Но вот, на страданье ответ:Раскат — первый, радостный гром,И льется небесный привет,Сияя могучим дождем.
Пройдет, вдалеке отшумит,А в небе уж радужный свет,Так нежно душе говорит:«Мы вспомним во мраке всех лет,
Как после безбрежной зимы,Вновь жизнь с новой силой цветет,И радуг мудрейших томы,Нам в душу прохладою льет».
* * *
Тарс, наконец, тяжело дыша, остановился. Он весь был покрыт кровью — собственной и голубиной. Так же, вокруг лежали разбитые тела голубей — пол был устлан этими телами, и окровавленными перьями. Осталось всего лишь несколько голубок, и они с горестными криками кружили под потолком. Вообще же, пещера, еще недавно такая теплая и уютная, преобразилась теперь в нечто мерзкое — это была уже какая-то бойня, чуждая всякой жизни, всякому разуму.

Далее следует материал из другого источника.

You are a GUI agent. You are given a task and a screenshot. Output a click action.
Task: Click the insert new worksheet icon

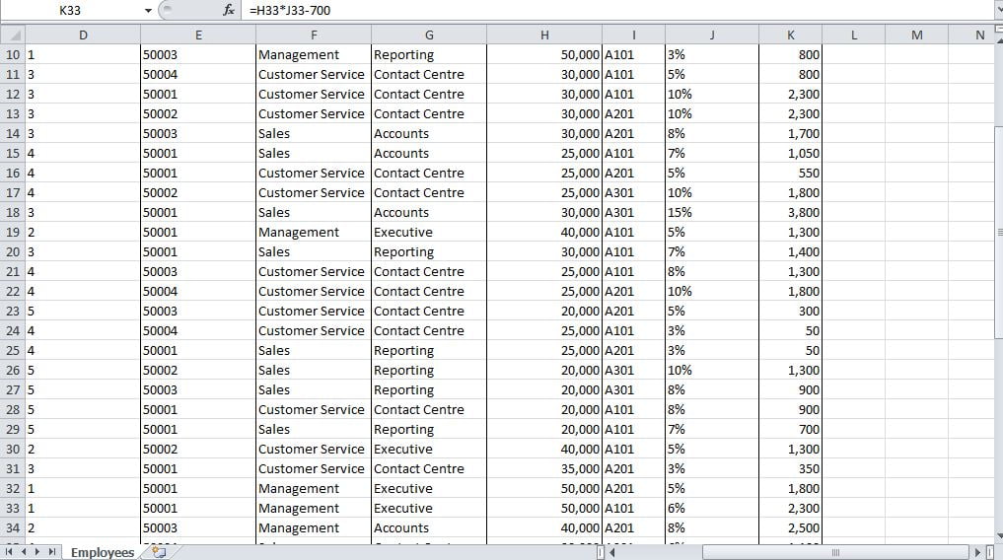click(x=160, y=552)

— Вы мне все расскажите! — бешено выкрикнул Тарс, а оставшиеся голубки устремились к выходу. — Держи их! — выкрикнул Тарс горбатому, который так ничем и не вооружился, но отбивался, все это время, могучими своими кулачищами.
Горбатый слишком запыхался, да и был он хоть и сильным, но неуклюжим, а потому птицам без труда удалось проскользнуть, между его расставленных рук.
— Ушли! — в ярости выкрикнул Тарс, а сам пошатнулся — вновь в глаза тьма метнулась — слишком уж много злобы он в последние дни пережил.
Но вот он взревел, и смахнув с израненного лица кровь, бросился к Ринэму, которому удалось за это время подняться; даже и несколько шагов сделать, но там силы оставили его — и все это время он пытался подняться — Тарс подбежал к нему, схватил за шиворот, и приподнял на колени, зашипел:
— Теперь ты все выложишь! Где этот мерзавец?! Где этот Маэглин?!
Горбатый выбежал вслед за голубями, и теперь вбежал обратно с криком:
— Она обратно летит!..
И не успел он последнее слово прокричать, как светлой, стремительной тенью метнулась через вход белая голубка, очутилась прямо перед Ринэмом, и ударившись о пол, оказалась той самой девой, которая за ним ухаживала, она нежно обхватила его за плечи, поцеловала, и обернувшись к Тарсу, что-то проговорила на своем, мелодичном, но неясном языке.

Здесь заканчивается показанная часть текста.